§ Data for analysis:
********

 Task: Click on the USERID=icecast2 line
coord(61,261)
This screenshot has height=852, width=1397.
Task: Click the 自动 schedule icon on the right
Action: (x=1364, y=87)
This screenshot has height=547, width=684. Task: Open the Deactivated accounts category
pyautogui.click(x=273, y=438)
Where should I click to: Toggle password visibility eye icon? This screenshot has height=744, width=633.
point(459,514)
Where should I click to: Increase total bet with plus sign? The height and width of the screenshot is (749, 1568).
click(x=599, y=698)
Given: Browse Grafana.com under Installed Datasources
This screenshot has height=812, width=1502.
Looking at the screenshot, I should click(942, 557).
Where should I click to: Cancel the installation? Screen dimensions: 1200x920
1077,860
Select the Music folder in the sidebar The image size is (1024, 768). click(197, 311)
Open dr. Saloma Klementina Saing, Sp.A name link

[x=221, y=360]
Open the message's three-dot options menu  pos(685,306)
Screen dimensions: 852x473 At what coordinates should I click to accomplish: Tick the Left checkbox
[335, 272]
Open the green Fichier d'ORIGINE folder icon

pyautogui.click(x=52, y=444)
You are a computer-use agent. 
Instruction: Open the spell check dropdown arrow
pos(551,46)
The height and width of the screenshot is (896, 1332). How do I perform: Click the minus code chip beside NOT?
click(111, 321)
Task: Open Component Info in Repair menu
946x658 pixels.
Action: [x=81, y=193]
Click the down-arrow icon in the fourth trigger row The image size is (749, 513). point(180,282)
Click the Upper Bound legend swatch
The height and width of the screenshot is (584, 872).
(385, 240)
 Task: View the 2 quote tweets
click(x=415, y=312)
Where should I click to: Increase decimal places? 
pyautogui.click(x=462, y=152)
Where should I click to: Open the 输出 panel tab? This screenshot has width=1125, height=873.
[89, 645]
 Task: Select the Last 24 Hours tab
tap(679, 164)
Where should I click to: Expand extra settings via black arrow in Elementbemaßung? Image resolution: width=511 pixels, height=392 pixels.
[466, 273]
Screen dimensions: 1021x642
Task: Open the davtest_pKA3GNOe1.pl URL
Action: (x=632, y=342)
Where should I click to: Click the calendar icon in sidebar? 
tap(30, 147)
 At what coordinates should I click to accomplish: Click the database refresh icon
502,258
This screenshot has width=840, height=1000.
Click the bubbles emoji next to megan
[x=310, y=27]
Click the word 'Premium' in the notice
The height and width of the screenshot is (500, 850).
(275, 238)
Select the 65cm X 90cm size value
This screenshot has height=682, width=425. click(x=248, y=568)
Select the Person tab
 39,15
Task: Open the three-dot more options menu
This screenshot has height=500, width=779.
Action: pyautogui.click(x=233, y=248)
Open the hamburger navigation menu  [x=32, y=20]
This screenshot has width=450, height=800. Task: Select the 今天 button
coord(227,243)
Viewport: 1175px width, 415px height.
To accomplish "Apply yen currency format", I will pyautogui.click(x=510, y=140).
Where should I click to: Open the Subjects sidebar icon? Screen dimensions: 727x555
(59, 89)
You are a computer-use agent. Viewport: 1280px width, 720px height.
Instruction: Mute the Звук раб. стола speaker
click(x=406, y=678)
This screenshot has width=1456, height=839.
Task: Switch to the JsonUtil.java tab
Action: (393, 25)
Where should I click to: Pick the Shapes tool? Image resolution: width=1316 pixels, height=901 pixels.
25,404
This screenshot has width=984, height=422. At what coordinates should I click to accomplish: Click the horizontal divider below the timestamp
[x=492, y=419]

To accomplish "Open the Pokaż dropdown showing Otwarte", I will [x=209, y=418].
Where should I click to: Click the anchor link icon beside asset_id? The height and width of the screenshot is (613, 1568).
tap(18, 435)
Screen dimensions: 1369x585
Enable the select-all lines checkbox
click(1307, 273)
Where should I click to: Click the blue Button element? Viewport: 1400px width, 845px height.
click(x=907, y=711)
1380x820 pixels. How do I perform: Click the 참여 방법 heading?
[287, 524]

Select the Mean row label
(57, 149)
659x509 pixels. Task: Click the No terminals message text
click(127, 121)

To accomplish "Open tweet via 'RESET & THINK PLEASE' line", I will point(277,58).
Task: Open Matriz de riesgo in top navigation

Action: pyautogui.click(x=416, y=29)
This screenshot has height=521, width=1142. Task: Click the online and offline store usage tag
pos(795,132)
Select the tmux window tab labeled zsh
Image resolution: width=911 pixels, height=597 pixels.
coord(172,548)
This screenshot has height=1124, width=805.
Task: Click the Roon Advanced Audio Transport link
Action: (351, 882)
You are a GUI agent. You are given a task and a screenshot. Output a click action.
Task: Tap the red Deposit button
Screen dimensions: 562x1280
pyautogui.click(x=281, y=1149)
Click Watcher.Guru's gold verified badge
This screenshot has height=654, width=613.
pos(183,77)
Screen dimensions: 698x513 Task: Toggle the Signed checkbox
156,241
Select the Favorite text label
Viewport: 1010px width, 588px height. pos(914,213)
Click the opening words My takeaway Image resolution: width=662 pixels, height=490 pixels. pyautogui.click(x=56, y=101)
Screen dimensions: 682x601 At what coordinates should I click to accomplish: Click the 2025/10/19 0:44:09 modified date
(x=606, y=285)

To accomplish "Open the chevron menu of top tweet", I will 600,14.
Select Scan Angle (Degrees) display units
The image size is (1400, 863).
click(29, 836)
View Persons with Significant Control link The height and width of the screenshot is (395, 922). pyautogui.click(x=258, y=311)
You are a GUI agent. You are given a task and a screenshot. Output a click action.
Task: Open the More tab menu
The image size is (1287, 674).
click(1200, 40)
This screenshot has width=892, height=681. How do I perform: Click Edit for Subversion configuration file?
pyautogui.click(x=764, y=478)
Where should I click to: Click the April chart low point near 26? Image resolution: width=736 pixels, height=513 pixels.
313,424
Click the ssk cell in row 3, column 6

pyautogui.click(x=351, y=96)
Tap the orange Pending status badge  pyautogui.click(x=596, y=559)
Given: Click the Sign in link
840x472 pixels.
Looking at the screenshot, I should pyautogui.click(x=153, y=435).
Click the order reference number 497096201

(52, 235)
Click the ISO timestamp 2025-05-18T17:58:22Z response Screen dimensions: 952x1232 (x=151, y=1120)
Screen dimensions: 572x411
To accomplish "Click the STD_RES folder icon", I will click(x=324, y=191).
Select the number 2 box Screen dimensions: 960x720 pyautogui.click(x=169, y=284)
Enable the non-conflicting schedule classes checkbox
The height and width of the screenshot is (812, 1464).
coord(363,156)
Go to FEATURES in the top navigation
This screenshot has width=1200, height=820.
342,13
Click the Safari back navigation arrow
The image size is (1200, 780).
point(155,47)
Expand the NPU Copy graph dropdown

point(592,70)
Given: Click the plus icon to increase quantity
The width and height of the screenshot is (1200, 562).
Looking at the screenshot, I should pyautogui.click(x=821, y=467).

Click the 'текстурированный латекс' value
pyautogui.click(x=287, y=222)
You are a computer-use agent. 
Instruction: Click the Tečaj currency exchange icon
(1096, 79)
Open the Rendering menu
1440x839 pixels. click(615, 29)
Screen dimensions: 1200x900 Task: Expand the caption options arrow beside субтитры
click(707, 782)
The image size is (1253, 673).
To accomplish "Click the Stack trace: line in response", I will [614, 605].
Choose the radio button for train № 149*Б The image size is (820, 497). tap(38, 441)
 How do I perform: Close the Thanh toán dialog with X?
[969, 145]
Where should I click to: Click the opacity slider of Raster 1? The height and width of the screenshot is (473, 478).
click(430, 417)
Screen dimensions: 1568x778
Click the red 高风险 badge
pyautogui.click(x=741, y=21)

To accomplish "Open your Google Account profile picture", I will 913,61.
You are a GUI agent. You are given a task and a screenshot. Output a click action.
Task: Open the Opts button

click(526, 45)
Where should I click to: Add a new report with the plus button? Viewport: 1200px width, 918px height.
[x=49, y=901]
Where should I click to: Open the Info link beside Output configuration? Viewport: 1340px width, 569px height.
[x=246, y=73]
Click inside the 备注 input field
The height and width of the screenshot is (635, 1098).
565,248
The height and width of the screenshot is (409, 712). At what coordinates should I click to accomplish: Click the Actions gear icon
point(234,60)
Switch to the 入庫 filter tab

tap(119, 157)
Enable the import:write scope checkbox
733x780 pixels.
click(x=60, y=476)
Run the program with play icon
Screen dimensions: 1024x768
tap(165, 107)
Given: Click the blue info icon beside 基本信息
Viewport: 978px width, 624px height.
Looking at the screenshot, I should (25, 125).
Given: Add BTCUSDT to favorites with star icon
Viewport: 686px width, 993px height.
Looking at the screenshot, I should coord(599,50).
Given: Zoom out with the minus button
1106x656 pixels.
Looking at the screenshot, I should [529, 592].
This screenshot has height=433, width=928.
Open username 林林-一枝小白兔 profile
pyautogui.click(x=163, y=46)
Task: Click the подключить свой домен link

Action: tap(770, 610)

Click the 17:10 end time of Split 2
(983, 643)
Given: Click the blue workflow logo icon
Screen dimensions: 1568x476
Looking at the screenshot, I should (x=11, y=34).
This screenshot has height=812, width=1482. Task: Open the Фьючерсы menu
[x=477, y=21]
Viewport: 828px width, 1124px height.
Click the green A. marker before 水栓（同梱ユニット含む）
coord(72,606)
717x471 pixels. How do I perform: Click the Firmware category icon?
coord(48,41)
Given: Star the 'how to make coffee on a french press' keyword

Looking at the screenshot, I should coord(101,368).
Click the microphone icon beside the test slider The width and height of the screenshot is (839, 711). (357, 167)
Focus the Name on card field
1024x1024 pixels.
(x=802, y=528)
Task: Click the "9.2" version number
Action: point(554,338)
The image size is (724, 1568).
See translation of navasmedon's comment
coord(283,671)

********

§ Exercise prompt: For the records above, state how many lines include the string "response", giving the number and nothing else.

§ Result for this task: 2